Locals sometimes imprison these beautiful birds as pets feeding them rice and chicken feed.

The Malay name for this bird is punai tanah, in Kadazan/Dusun it is limbuken while the Hakkas call it ti kap 地鸽 (simply meaning ground pigeon).

Saturday, 19 January 2008

Why Did the Chicken Cross the Road?

Donno, there was a car coming? Well forget the fowl joke, this is a post about wild chickens! And that chicken crossing the plantation road is actually a wild Red Jungle Fowl.

Until a few years ago when anyone in Borneo talk about wild fowls, they would most probably be talking about the various species of pheasants, patridges and megapods, not the Red Jungle Fowl (Gallus gallus) that is so similar to kampung or village chicken. That's because it is supposed to be naturally absent from Borneo, even though it is common from India, Indochina, Thailand, Sumatra, Java, Peninsular Malaysia and in the Philippines. Strangely it's left out of Borneo. (See map in this Wikipedia link

However it is believed that somebody, maybe more than one or two people, imported (it's unclear when or how, eggs, chicks or adult birds?) some into Sabah, probably in Lahad Datu or more precisely the vast Felda oil palm plantations and they have now become firmly established in the East Coast of the state.

I first saw my first Gallus gallus around the year 2000 when a worker in the oil palm plantation where I worked snared a cock that had been "raiding" his ayam kampung hens. Later I met some in the fields and I would not have known that they were wild fowls if they had not flown straight up the palms when they saw me! No decent chickens could fly like that!
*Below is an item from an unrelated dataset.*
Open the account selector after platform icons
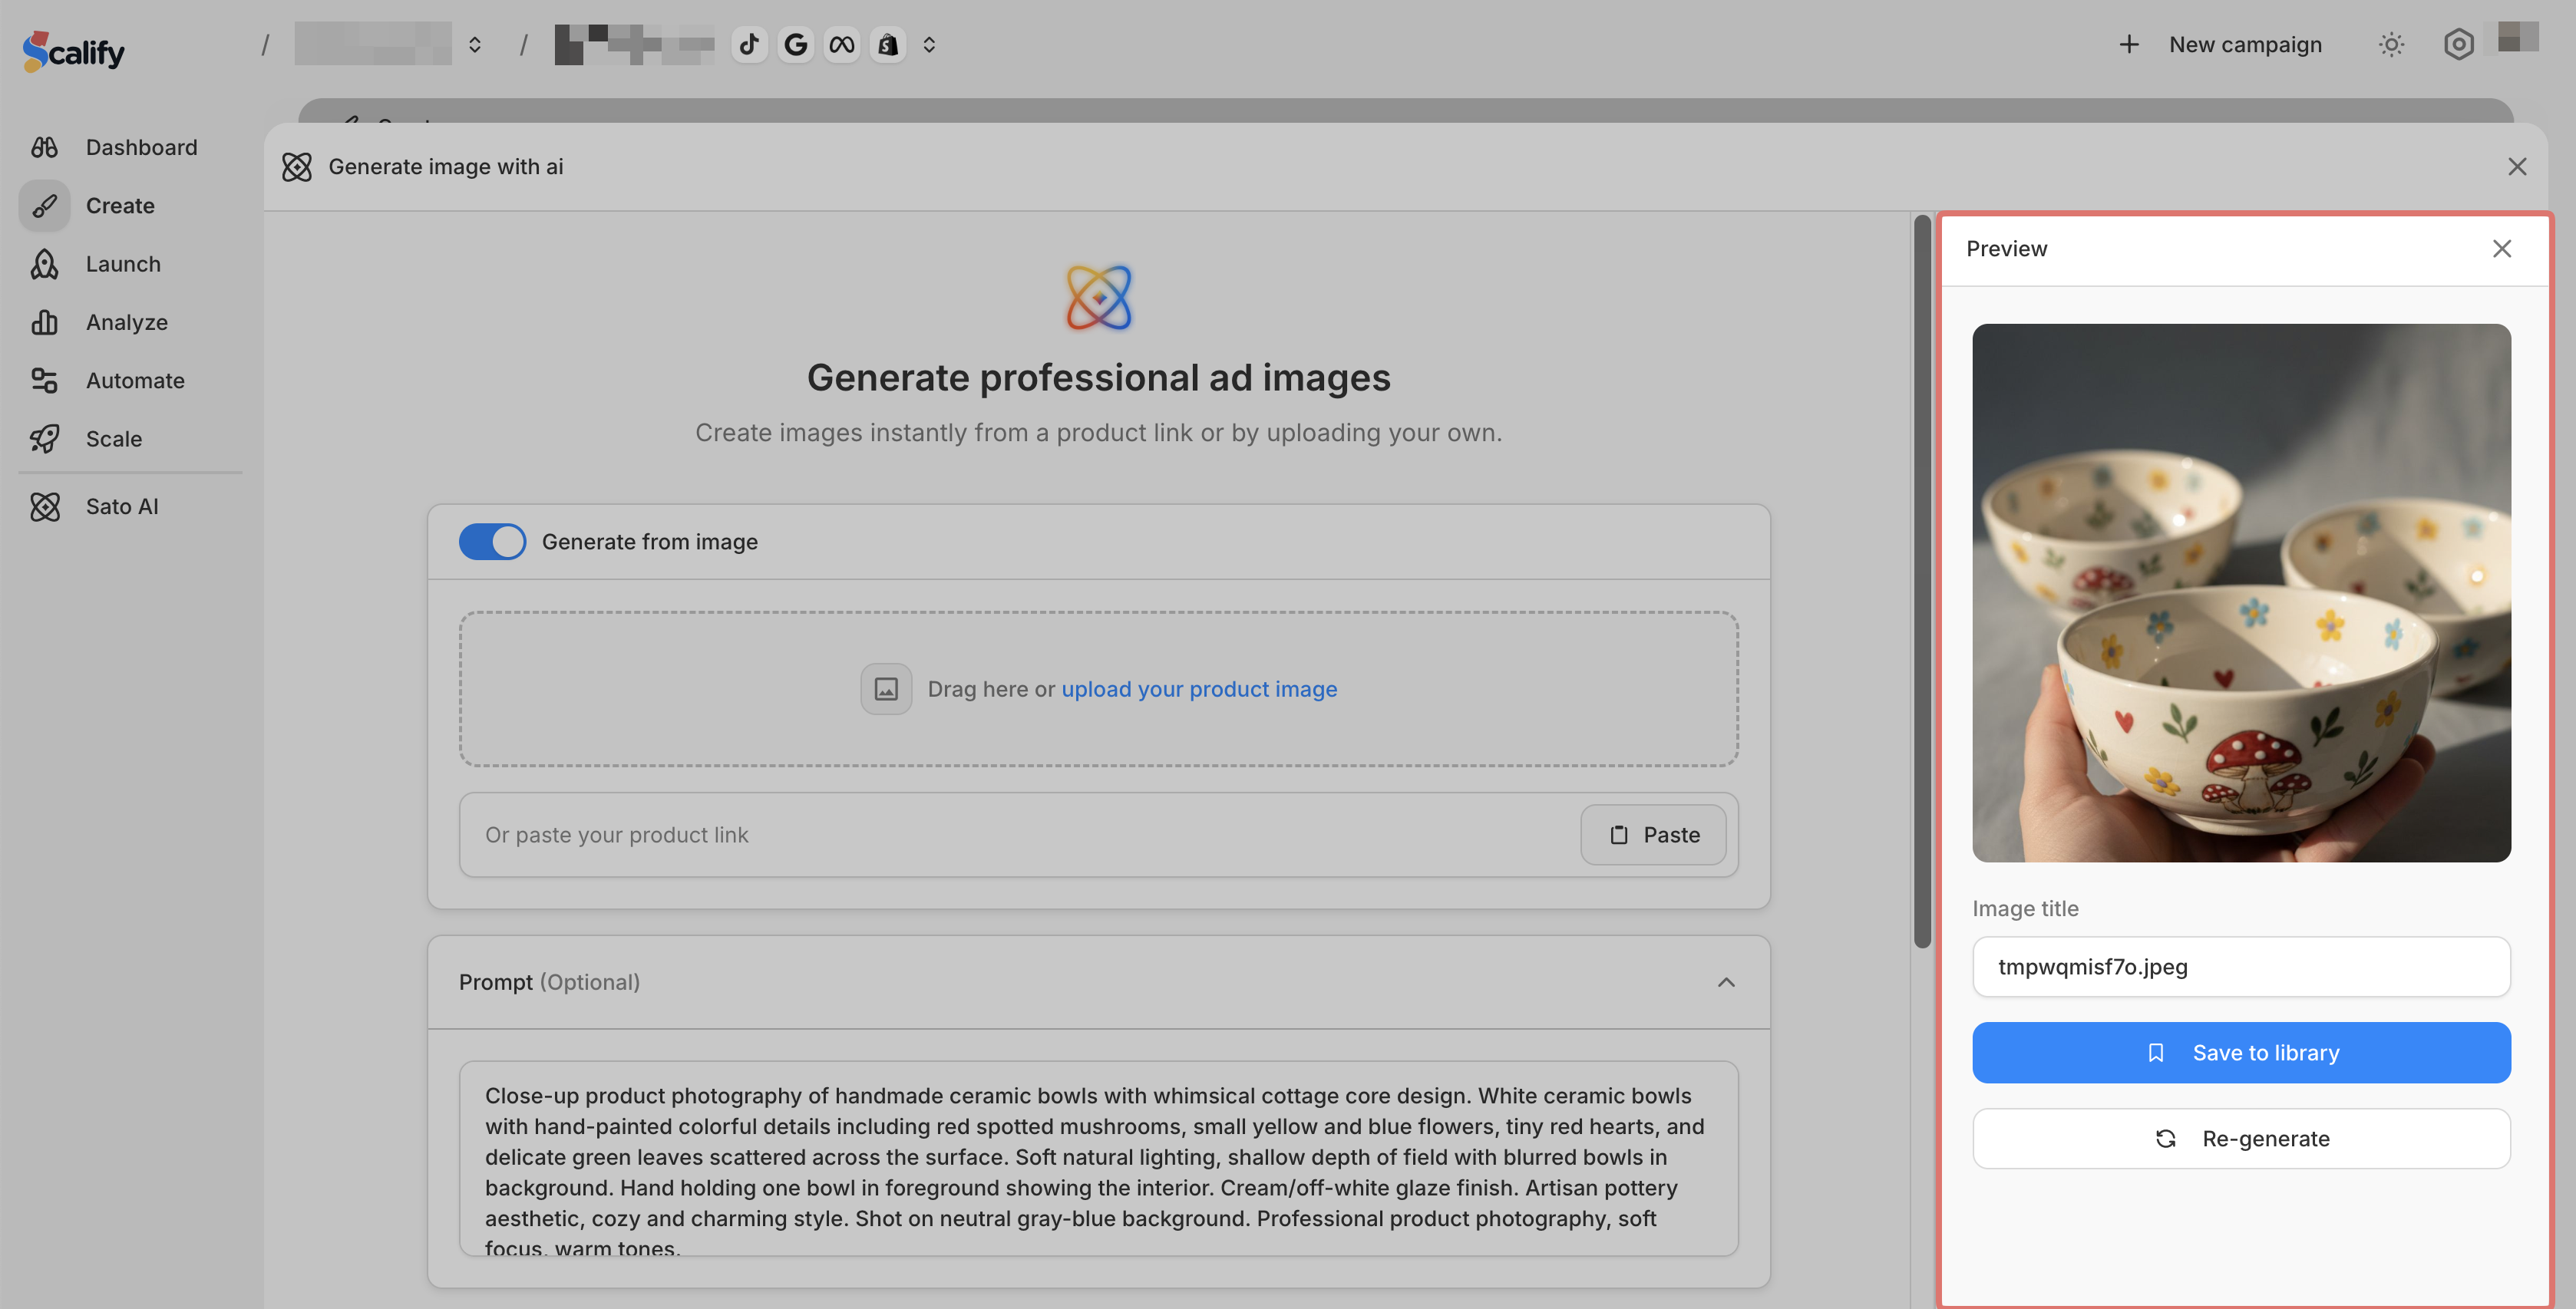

A flock of ayam hutan foraging in an oil palm plantation

Now, there are big flocks of them in the fields, mixed flocks of twenty or more males, hens and young chicks are not uncommon. So when you saw a chicken crossing the road, you no longer ask why it crossed the road, instead you ask, " Is that a wild chicken crossing the road?"

Glossary of Borneo-speak: ayam - chicken; hutan - forest, so ayam hutan is forest or wild chicken; kampung - village. Chickens are also called "manok" or "manuk" in many Bornean languages, and by Filipinos as well as Indons.